** START OF Dataset extract **

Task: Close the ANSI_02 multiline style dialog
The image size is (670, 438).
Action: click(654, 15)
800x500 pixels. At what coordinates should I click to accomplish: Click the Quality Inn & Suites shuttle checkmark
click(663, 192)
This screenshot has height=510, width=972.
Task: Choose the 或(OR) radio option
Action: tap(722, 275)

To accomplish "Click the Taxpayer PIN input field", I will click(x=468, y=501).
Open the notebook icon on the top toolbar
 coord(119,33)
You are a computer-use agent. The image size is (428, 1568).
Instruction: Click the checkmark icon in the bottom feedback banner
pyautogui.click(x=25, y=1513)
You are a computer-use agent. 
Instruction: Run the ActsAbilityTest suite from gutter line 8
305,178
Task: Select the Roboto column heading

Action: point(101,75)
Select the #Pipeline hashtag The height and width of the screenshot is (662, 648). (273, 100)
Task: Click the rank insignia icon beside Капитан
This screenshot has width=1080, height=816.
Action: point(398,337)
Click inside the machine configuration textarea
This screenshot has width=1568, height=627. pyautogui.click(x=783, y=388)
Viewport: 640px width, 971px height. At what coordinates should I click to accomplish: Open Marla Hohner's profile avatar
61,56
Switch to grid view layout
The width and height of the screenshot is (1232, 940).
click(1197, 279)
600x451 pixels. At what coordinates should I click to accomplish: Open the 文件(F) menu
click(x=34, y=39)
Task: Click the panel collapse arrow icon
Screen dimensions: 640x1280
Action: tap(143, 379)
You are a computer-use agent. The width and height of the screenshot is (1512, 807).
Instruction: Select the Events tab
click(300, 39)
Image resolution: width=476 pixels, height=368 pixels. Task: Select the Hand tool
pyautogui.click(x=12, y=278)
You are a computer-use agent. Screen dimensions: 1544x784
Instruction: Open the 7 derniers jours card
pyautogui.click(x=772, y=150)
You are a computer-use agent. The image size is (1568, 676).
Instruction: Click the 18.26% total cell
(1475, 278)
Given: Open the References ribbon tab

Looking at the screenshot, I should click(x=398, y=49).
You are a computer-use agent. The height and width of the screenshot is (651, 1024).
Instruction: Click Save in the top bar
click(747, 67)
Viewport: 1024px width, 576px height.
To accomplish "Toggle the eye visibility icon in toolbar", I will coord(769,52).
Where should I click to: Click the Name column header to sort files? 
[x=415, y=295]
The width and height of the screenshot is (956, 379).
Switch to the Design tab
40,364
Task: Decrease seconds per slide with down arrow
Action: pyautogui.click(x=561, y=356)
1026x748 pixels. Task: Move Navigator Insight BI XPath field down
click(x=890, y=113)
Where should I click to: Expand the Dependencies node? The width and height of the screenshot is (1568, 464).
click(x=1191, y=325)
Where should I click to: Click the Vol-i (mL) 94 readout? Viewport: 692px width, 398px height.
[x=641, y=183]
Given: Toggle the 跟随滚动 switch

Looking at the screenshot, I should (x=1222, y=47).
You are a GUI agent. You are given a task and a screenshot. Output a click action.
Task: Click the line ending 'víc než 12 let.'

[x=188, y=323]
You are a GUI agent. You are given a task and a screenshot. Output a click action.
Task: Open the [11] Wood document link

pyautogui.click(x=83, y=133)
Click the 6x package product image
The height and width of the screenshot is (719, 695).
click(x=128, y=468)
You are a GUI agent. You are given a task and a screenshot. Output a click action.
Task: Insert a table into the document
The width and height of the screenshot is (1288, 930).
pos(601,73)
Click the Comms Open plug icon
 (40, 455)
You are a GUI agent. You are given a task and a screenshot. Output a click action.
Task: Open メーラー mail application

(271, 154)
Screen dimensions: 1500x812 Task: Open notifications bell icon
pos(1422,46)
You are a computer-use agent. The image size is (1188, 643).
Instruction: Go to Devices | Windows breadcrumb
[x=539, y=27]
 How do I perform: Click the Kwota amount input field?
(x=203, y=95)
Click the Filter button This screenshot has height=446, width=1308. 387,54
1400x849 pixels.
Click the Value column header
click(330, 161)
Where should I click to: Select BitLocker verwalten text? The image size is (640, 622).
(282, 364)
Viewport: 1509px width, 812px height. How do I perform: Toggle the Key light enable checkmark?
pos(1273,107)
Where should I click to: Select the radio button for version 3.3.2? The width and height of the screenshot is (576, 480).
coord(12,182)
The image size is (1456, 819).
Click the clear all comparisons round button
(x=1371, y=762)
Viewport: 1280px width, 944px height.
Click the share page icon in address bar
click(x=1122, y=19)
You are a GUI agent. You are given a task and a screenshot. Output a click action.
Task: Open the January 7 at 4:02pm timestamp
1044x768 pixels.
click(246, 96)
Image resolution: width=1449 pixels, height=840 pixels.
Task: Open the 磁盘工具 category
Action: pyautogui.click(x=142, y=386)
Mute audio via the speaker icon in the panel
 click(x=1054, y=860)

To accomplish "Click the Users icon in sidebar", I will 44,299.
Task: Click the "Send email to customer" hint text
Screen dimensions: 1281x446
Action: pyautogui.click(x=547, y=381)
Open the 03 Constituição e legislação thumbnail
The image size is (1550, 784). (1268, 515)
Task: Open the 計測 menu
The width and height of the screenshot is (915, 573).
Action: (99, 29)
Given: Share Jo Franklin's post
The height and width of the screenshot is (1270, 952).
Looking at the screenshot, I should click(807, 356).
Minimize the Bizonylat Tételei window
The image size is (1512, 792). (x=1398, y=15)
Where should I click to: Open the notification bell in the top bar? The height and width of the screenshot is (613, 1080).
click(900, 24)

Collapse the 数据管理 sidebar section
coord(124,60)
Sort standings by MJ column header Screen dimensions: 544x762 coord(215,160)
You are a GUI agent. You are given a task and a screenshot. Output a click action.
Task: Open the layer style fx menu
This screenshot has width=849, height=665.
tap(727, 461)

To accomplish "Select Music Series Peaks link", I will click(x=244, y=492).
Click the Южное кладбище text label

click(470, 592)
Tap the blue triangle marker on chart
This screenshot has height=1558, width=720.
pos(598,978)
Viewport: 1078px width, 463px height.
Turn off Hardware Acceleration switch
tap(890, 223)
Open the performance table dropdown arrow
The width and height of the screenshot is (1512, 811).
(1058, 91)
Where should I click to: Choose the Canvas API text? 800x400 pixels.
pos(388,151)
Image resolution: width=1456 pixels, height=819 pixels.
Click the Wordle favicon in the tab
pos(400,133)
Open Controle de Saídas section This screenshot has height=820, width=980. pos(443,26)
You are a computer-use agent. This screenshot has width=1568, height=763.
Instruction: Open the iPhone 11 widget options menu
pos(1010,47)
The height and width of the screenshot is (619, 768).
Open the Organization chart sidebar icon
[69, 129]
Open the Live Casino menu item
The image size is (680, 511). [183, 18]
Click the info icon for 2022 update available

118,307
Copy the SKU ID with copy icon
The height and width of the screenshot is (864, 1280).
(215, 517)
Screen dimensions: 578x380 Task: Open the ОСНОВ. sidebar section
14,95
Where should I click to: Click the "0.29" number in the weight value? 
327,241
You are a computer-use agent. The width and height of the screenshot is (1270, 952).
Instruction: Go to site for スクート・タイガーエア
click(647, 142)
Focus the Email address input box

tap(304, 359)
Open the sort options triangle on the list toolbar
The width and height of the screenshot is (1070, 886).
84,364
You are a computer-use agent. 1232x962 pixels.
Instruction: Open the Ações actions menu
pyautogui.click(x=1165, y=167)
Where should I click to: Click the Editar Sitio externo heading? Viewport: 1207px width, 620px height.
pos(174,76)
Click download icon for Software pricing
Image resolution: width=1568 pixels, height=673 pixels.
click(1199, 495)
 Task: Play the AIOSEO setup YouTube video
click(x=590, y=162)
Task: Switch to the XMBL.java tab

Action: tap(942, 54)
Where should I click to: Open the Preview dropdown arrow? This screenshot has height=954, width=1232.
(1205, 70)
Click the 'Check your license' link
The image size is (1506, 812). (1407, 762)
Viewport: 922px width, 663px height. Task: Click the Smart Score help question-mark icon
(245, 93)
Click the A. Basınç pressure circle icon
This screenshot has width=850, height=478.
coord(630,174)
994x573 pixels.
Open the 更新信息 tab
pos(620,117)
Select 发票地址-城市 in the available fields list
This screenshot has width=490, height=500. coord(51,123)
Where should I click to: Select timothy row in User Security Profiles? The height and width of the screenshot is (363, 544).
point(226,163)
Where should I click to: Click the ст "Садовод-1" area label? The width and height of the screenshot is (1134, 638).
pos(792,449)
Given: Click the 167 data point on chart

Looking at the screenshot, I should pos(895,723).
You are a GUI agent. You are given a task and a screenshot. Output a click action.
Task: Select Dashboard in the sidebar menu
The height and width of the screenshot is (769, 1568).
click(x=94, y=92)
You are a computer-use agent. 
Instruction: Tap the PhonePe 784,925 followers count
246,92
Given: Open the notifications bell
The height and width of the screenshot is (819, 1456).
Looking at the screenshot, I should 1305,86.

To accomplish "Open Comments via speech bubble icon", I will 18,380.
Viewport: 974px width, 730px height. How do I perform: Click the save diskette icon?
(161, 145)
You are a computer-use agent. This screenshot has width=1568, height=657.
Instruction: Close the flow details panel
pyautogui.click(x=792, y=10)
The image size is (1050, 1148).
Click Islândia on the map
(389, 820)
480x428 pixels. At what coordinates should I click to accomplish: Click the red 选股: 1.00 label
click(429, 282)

** END OF Dataset extract **

- _The task_
Write out again only the lines from the one with "Mute audio via the speaker icon in the panel" up to and including the one with "pos(400,133)", switching "Hardware Acceleration" to "Hardware Rendering" and leaving everything else as it is.

- _Completed task_
Mute audio via the speaker icon in the panel
 click(x=1054, y=860)

To accomplish "Click the Users icon in sidebar", I will 44,299.
Task: Click the "Send email to customer" hint text
Screen dimensions: 1281x446
Action: pyautogui.click(x=547, y=381)
Open the 03 Constituição e legislação thumbnail
The image size is (1550, 784). (1268, 515)
Task: Open the 計測 menu
The width and height of the screenshot is (915, 573).
Action: (99, 29)
Given: Share Jo Franklin's post
The height and width of the screenshot is (1270, 952).
Looking at the screenshot, I should click(807, 356).
Minimize the Bizonylat Tételei window
The image size is (1512, 792). (x=1398, y=15)
Where should I click to: Open the notification bell in the top bar? The height and width of the screenshot is (613, 1080).
click(900, 24)

Collapse the 数据管理 sidebar section
coord(124,60)
Sort standings by MJ column header Screen dimensions: 544x762 coord(215,160)
You are a GUI agent. You are given a task and a screenshot. Output a click action.
Task: Open the layer style fx menu
This screenshot has width=849, height=665.
tap(727, 461)

To accomplish "Select Music Series Peaks link", I will click(x=244, y=492).
Click the Южное кладбище text label

click(470, 592)
Tap the blue triangle marker on chart
This screenshot has height=1558, width=720.
pos(598,978)
Viewport: 1078px width, 463px height.
Turn off Hardware Rendering switch
tap(890, 223)
Open the performance table dropdown arrow
The width and height of the screenshot is (1512, 811).
(1058, 91)
Where should I click to: Choose the Canvas API text? 800x400 pixels.
pos(388,151)
Image resolution: width=1456 pixels, height=819 pixels.
Click the Wordle favicon in the tab
pos(400,133)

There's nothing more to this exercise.